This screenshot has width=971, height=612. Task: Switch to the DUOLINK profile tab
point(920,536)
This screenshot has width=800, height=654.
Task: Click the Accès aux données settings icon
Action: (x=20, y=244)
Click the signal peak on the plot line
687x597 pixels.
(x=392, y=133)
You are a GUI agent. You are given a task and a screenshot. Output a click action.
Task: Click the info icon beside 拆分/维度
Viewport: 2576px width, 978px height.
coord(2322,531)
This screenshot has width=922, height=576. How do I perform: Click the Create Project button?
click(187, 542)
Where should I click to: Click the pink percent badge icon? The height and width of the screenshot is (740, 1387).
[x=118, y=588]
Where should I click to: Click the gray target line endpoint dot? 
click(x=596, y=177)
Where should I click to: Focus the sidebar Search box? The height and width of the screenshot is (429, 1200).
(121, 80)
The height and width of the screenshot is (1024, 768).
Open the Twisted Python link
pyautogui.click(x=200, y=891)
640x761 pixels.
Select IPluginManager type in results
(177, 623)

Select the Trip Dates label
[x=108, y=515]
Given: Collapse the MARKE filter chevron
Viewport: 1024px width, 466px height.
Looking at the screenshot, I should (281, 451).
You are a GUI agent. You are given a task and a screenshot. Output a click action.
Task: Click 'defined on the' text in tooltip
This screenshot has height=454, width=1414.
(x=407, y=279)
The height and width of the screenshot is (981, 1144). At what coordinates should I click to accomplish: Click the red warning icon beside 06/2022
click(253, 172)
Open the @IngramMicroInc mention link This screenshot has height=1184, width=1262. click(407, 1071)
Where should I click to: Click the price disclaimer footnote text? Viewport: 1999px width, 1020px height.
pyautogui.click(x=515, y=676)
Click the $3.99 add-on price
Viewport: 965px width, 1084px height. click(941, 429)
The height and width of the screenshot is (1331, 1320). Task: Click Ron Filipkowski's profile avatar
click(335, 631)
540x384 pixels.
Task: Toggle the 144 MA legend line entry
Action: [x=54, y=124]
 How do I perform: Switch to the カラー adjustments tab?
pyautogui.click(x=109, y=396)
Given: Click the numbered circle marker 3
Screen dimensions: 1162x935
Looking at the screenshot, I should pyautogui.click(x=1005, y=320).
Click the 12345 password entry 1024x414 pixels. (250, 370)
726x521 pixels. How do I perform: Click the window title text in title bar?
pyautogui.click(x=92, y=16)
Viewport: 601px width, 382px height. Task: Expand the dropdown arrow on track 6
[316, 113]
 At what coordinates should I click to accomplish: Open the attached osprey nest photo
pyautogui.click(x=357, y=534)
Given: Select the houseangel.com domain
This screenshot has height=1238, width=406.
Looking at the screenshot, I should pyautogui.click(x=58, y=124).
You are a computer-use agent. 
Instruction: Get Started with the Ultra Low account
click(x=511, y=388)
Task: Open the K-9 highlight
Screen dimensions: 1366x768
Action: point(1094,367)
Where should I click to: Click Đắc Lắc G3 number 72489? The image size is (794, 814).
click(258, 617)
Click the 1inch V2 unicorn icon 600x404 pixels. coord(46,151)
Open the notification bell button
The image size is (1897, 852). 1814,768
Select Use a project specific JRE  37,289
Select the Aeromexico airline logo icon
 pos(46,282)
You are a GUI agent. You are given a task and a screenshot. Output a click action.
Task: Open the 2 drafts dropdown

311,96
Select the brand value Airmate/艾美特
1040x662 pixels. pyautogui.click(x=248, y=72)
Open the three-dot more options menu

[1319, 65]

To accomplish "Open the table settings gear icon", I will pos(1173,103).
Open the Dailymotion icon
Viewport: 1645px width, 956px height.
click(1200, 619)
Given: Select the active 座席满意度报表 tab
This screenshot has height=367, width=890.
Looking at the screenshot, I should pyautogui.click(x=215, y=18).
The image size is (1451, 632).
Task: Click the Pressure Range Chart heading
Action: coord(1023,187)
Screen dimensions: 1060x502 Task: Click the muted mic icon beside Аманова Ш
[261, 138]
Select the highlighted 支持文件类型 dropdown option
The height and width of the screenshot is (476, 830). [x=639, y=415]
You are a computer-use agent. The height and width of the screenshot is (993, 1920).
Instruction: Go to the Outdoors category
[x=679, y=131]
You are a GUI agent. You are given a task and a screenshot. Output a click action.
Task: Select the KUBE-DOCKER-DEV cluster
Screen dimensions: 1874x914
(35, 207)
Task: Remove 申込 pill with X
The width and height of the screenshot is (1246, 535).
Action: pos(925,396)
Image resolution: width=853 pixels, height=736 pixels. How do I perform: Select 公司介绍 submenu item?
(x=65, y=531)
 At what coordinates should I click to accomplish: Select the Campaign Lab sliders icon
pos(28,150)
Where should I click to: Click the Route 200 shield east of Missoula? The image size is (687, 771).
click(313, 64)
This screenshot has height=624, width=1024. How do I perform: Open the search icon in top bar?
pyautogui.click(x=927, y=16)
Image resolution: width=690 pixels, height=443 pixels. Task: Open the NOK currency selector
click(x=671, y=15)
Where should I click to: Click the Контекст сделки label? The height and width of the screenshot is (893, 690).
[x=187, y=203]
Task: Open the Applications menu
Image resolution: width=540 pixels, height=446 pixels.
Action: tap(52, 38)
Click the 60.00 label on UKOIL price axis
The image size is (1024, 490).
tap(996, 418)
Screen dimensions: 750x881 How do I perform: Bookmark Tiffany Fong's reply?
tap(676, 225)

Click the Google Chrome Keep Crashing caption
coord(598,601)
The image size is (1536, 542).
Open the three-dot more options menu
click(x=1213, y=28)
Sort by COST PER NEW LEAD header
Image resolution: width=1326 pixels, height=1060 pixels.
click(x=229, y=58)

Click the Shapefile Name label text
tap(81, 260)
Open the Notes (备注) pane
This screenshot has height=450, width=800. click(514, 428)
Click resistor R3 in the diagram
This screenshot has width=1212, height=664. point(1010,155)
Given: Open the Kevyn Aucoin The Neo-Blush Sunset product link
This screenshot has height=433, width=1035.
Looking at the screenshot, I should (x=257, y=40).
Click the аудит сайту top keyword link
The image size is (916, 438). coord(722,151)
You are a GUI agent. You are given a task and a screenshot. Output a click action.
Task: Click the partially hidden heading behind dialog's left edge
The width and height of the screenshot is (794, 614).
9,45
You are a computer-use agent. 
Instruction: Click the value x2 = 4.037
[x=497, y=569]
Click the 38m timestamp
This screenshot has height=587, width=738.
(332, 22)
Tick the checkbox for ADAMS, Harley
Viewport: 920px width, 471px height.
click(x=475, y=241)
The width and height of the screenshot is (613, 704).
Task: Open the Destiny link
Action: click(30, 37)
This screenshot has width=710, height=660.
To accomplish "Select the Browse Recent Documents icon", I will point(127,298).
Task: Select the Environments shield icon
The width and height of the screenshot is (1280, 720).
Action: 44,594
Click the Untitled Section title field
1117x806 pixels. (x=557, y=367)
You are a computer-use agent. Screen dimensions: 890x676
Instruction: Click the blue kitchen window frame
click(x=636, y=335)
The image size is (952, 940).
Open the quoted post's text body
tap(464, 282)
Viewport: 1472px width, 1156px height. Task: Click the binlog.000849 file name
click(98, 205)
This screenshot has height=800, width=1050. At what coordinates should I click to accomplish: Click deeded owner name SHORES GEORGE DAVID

====================

Exercise details - Your reply should consist solely of the number of lines above that contain the word "computer".

Written response - 4